Dworshak Dam is being used more to reduce temperatures in the Lower Snake to help out-migrating juveniles in the summer, and upstream migrating adults in the fall.
Perhaps most importantly, the spill program in the Lower Snake dams and the mainstem Columbia projects is a huge benefit to juvenile subyearling fall Chinook. So their survival through the hydropower system has improved considerably.

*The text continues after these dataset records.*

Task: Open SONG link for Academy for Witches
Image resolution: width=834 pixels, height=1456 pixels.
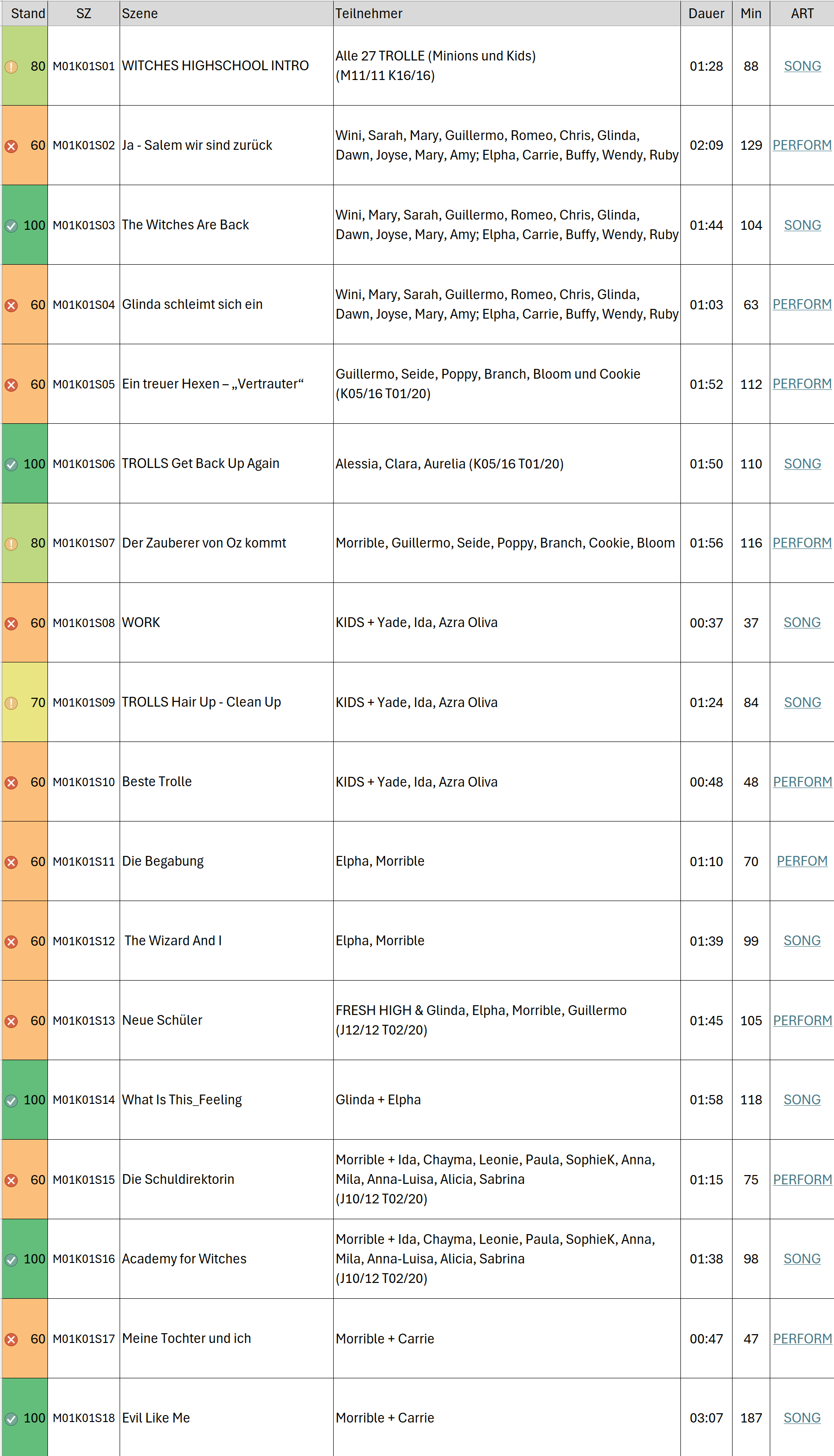Action: pyautogui.click(x=802, y=1258)
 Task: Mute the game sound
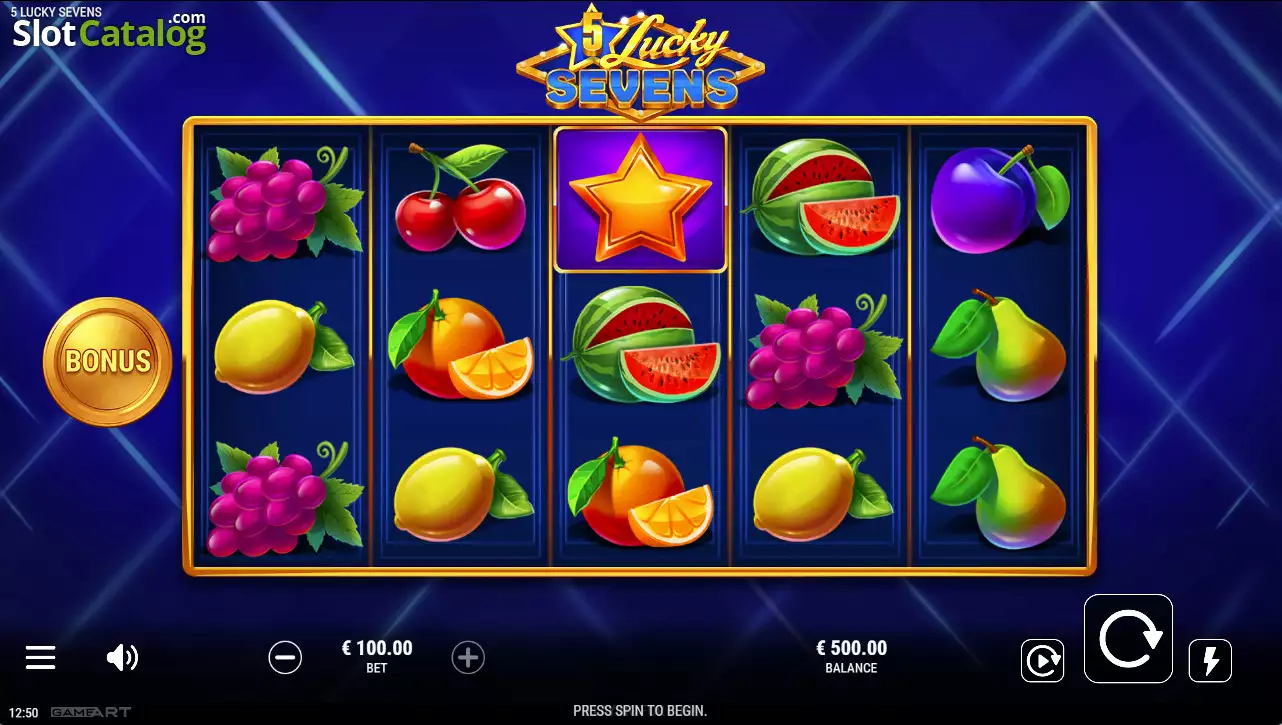[122, 657]
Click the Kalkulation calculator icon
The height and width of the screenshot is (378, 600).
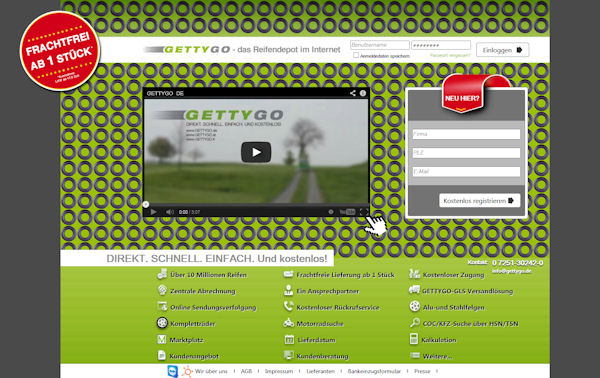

To some degree, these fish are less susceptible to harvest. The returning hatchery adults are clipped but if those adults spawn in the Lower Granite pool, and they do in large numbers, their progeny are not clipped (duh) since they are not hatchery origin. Unclipped fish are not subject to recreational angling in the Columbia River, although they remain subject to commercial fishing in the Lower Columbia, tribal fishing above BON, and harvest in the ocean.
And to a large extent, for this specific stock, it appears to be a 'numbers game'. That is, if you stock more hatchery fish, you get more adults back, those excess adults are allowed access to the spawning grounds, they appear to be spawning successfully, and the resulting recruits also return as adults. Not every population responds this way. But this one does.